____ Text shown

Changing media habits have forced the major leagues into their own version of the Innovator’s Dilemma: do they protect their media rights income by continuing to do linear TV deals, or do they serve their younger audience through digital innovation?

The ‘traditional’ TV audience is eroding as viewers watch digitally and on-demand, and while viewership of media content thrives, broadcasters’ ability to monetize a digital audience is proving much harder than monetizing a linear audience.

As content owners, these rights-holders now have more options and leverage than ever – and a focus on OTT can see them work with online publishers in this space, or build their own direct-to-fan relationships. But that brings revenue risk.

No rights-holder, rightfully, has yet awarded major exclusive rights to any non-tried-and-tested approach. The big OTT deal is still in the future. That said, each major league’s experimentations give an indication of what the optimum new broadcast model will look like.

New thinking, new business models and new ways of working are needed to stay ahead of the game. And the over-arching theme is that rights-holders need to gather as much intelligence around the consumption of live sports on digital platforms to make a long-term, data-driven media rights strategy.

Thursday Night NFL on Amazon

The National Football League’s OTT experiment with Amazon gives no exclusivity to the online publisher as fans can watch the game on cable (via NFL Network) or on broadcast TV (via Fox); the model is for the main broadcaster (Fox) to extend the reach of its broadcast on OTT while retaining the lion’s share of advertising.

________
____ Data block

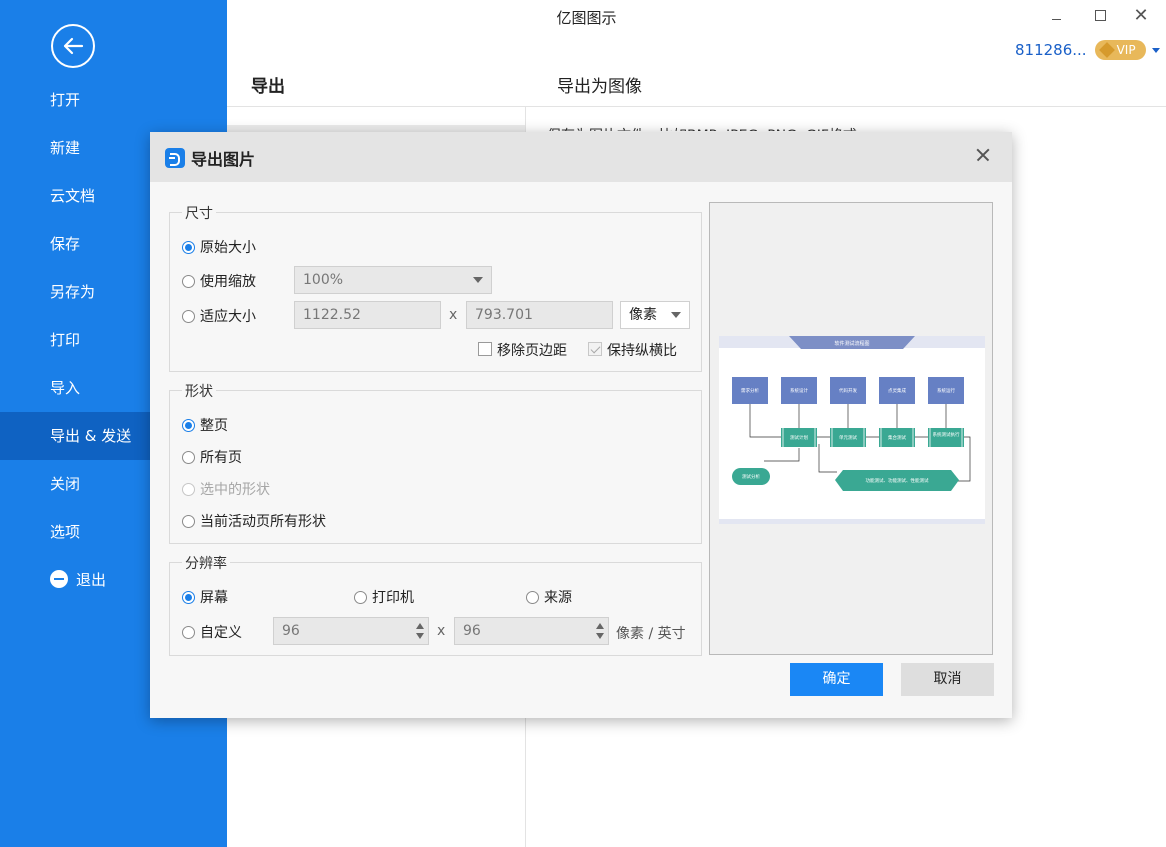 The width and height of the screenshot is (1166, 847). I want to click on radio-printer: 打印机, so click(384, 597).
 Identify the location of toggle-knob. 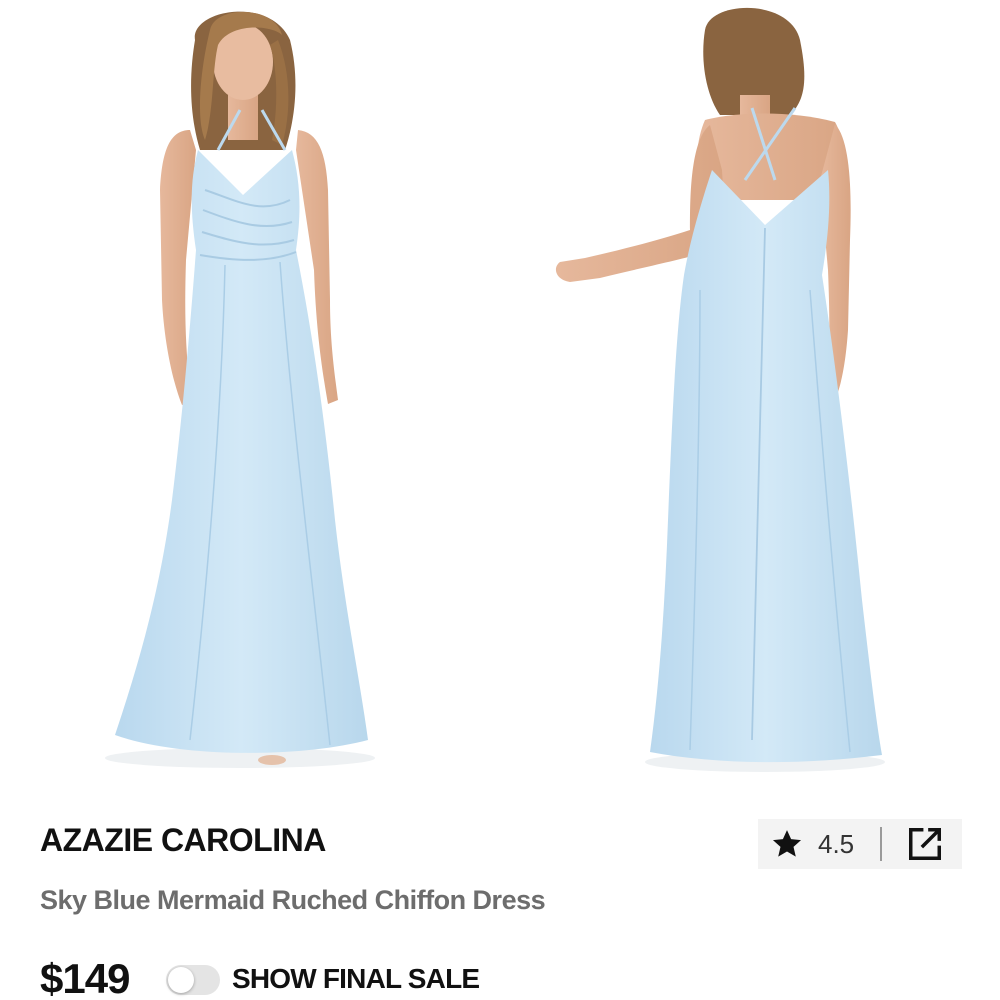
(181, 980).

________

• _Exercises_
(a) In the sports media rights text, which broadcaster keeps most of the advertising under the Thursday Night NFL arrangement with Amazon?
(b) Pick up the sports media rights text after its final sentence and continue it.

• _Answer section_
(a) Fox retains the lion's share of the advertising.

(b)
Non-exclusive NFL is unlikely to be a big subscription-driver for Amazon, but both the NFL and Amazon have been able to test how content can help advertisers more effectively sell to consumers with the available NFL audience data.

Amazon has also been able to experiment by putting broadcasts with game data integrated on screen on its e-sports streaming platform Twitch, enabling it to see how a younger, gaming audience consumes live sport.

Win-Win-Win: Fox gains more eyeballs for its broadcast – and therefore advertisers – via increased distribution; the NFL learns more about the power of its audience to form its future strategy, and gain leverage in broadcast negotiations; and Amazon obtains greater intelligence about what its business model might be for live premium sports rights, and how valuable sports rights are generally.

Fourth quarter NBA action for $1.99

The National Basketball Association has probably gone the furthest in innovating for a digital, direct-to-consumer world – recently, of course, announcing ‘player-perspective’ coverage on Twitter at CES this month. This season, the league has given fans the ability to buy the fourth quarter of a game for $1.99 as part of the out-of-market League Pass product. However, it excludes nationally-broadcast games, as to not conflict with core TV rights.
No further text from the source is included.